Experimental evaluation of a nonlinear attitude observer based on image and inertial measurements

This paper presents an experimentally tested solution to the problem of estimating the attitude of a rigid body using rate gyros and a pan and tilt camera. An exponential input-to-state stable pan and tilt control law is used to keep the visual features in the image plane. A multi-rate implementation of the nonlinear attitude observer that uses recent results in geometric numeric integration is proposed. Practical aspects, such as the computation of suitable observer feedback gains, are considered. Experimental results obtained with a high accuracy motion rate table demonstrate the high level of performance attained by the proposed solution.

Fault Detection and Isolation for Inertial Measurement Units

This paper addresses the problem of Fault Detection and Isolation (FDI) for navigation systems equipped with sensors providing inertial measurements and vector observations. Two strategies are proposed. The first one takes advantage of existing hardware redundancy, providing sufficient conditions for the isolation of faults. The second approach exploits the analytical redundancy between the angular velocity measurements and the vector observations, by resorting to Set-Valued Observers (SVOs). The behavior of both strategies are illustrated in simulation.
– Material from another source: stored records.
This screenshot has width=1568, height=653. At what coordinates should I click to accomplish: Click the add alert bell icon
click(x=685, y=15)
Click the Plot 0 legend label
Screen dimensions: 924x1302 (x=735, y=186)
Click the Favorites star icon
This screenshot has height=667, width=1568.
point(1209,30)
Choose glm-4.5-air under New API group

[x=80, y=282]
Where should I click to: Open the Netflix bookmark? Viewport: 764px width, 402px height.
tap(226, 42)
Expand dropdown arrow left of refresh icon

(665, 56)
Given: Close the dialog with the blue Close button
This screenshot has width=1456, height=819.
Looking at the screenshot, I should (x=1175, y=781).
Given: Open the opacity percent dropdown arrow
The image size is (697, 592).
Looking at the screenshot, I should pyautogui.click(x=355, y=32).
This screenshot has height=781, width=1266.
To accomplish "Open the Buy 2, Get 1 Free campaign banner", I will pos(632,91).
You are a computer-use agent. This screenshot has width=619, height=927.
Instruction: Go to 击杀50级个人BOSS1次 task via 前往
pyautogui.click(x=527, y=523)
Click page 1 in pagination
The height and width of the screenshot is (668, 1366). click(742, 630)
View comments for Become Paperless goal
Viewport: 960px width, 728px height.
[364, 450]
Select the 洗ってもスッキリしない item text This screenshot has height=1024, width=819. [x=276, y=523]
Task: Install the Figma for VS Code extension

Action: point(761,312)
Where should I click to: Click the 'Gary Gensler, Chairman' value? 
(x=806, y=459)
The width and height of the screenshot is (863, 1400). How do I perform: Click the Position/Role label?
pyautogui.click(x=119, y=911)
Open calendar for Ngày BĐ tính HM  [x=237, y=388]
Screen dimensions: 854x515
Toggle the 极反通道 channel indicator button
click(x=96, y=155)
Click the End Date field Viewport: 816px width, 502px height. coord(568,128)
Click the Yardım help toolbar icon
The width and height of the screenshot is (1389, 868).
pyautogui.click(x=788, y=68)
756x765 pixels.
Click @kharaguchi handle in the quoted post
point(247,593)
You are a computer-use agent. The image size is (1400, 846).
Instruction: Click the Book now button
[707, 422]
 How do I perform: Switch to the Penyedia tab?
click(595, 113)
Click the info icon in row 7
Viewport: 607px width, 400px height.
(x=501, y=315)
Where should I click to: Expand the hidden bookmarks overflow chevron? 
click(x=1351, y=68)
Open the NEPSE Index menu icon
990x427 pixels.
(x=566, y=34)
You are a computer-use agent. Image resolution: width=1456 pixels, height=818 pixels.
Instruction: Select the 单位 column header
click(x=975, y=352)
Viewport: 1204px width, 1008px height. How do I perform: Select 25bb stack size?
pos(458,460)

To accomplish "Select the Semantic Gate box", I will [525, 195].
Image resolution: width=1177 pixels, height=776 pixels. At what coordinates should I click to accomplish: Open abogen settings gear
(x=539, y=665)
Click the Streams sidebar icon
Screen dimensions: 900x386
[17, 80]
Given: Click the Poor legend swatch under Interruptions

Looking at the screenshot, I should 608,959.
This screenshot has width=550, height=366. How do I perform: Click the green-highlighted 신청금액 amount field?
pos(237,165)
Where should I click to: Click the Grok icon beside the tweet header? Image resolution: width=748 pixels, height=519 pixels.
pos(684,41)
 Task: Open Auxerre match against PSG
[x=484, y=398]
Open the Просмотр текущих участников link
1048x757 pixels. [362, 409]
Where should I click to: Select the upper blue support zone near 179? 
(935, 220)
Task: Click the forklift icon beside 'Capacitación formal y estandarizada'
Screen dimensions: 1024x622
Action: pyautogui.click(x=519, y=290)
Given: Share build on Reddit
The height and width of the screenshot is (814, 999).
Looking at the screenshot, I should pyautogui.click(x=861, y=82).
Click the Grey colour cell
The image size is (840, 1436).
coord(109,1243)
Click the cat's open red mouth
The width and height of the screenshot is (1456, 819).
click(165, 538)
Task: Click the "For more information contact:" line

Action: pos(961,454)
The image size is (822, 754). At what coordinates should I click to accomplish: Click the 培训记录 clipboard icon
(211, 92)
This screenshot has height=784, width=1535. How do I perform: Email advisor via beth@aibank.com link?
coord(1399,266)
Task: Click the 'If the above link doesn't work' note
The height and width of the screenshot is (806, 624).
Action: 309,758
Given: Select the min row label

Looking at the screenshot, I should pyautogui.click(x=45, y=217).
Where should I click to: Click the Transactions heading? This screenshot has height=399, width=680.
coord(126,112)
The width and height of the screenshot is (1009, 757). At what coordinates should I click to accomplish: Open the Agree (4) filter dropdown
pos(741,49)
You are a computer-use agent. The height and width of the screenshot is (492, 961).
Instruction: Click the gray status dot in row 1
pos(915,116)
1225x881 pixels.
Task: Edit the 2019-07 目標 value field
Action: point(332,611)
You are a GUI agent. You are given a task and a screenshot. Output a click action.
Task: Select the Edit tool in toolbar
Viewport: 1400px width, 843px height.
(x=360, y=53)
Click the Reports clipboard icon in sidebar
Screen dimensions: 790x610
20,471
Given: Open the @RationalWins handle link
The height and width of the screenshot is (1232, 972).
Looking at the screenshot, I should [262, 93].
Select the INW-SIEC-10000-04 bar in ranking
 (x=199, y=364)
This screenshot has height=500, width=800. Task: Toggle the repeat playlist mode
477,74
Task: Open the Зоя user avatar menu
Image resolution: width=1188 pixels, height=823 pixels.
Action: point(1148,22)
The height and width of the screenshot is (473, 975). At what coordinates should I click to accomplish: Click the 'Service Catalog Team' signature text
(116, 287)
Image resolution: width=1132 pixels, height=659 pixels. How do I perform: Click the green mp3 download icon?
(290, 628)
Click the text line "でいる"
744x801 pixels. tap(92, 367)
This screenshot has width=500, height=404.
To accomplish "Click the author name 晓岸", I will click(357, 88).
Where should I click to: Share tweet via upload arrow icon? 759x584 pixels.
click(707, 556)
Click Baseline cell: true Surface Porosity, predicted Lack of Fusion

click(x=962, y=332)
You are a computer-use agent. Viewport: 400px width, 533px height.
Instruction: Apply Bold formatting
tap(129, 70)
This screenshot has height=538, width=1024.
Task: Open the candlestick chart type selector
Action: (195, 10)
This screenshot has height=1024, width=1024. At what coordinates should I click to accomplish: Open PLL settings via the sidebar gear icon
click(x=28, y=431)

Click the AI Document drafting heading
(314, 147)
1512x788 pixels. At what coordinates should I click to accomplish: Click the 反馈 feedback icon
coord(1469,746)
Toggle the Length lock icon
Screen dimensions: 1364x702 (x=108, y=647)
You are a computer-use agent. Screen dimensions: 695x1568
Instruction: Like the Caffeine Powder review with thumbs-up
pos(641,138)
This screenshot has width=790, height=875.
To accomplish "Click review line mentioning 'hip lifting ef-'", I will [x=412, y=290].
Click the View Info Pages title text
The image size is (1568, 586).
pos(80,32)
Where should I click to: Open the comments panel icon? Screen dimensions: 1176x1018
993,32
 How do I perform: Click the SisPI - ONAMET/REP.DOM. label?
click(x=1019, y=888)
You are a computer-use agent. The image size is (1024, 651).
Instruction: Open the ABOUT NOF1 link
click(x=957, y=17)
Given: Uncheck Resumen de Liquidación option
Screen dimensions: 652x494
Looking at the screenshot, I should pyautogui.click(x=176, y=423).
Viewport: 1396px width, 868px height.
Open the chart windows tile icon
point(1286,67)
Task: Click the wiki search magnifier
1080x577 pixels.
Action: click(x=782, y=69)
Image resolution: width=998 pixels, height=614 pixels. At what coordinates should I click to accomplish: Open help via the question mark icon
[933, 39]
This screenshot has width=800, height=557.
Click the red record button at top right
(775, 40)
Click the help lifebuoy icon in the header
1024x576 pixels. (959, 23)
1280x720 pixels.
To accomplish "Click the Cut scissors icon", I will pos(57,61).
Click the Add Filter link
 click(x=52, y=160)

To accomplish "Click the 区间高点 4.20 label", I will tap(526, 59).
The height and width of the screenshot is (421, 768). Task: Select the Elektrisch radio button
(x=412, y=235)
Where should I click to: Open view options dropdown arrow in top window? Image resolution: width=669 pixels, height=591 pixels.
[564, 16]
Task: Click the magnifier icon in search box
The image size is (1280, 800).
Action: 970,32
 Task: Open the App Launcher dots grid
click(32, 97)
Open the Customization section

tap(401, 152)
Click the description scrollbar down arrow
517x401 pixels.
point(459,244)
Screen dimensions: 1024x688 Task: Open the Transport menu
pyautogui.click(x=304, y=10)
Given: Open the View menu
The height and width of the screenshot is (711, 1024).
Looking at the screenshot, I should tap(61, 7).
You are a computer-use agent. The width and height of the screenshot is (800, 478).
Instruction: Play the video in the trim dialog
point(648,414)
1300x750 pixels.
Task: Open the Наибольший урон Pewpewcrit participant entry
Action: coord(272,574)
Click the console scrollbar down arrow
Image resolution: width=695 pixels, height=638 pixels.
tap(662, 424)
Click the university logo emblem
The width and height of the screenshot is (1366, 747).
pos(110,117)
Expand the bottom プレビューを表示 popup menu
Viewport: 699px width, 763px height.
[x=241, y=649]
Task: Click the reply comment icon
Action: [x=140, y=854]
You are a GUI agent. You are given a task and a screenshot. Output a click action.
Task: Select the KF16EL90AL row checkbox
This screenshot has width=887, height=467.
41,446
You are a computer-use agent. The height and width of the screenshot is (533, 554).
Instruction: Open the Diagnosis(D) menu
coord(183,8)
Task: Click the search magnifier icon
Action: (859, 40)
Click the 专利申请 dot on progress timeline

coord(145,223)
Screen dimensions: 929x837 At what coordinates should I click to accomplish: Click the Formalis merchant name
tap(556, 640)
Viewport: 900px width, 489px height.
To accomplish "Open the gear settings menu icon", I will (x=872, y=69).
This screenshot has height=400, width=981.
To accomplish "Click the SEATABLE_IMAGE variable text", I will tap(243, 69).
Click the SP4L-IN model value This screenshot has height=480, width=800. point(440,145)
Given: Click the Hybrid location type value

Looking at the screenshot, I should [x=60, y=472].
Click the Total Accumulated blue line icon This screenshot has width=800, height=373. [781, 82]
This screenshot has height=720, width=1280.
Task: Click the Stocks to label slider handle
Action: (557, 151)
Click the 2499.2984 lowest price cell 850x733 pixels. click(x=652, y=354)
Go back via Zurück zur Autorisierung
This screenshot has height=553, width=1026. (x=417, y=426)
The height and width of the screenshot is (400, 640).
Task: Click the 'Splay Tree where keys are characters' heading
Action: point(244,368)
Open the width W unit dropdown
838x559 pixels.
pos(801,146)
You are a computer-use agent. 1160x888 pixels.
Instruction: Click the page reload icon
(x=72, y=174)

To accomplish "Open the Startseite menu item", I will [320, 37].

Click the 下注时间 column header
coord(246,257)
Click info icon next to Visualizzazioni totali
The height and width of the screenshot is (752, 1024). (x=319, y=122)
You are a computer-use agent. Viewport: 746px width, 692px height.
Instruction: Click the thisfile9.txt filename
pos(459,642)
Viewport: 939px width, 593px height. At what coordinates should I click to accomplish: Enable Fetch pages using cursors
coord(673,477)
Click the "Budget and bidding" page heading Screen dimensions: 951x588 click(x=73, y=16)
Integrated solution to quadrotor stabilization and attitude estimation using a pan and tilt camera

This work proposes a cascaded architecture comprising a nonlinear attitude observer and a nonlinear controller for position and attitude stabilization of a quadrotor. The attitude estimates are obtained from rate gyros measurements, corrupted by bias, and image coordinates from a set of landmarks on the terrain, obtained by a controllable pan and tilt camera. Lateral-longitudinal stabilization is achieved with a nested saturation control law by feedback of the image measurements, estimated body attitude, and corrected rate gyros measurements. The vehicle is stabilized vertically using an additional vertical position sensor. Due to the input-to-state stability property of controller, the quadrotor position and attitude are shown to converge to the desired equilibrium point and the convergence is robust to the estimation errors. Additionally, the pan and tilt camera is actively actuated to keep the landmarks visible in the image sensor for most operating conditions. The performance of the proposed ensemble is illustrated with some simulation results.

Set-Valued Observers for attitude and rate gyro bias estimation

This paper addresses the problem of attitude and rate gyro bias estimation using Set-Valued Observers (SVOs). We propose a singularity-free solution that exploits rate gyro measurements and vector observations corrupted by bounded noise providing bounds on the attitude of the rigid body and on the bias of the rate gyros. The sensor readings are fused directly by the SVO, without intermediate attitude computation. By taking advantage of the powerful new multi-core processors it is possible to increase the estimator convergence rate without compromising the execution time. The feasibility of the technique is demonstrated in simulation.

Optimal attitude estimation using Set-Valued Observers

An optimal Set-Valued Observer (SVO) for attitude estimation that merges rate gyro readings with body frame vectorial observations is proposed. The observer provides singularity-free estimates and considers sensor readings corrupted by bounded (but unknown) measurement noise. The suggested solution is an alternative method to the ones available in the literature, with the guarantee that the state is inside the estimated set. Optimal estimates are obtained, provided that there is no uncertainty in the angular velocity measurements, whereas the case with noisy rate gyros measurements is addressed by resorting to a relaxation of the problem. The sensor readings are exploited directly in the observer, without intermediate attitude estimate computation. Moreover, the feasibility of the technique is demonstrated in simulation.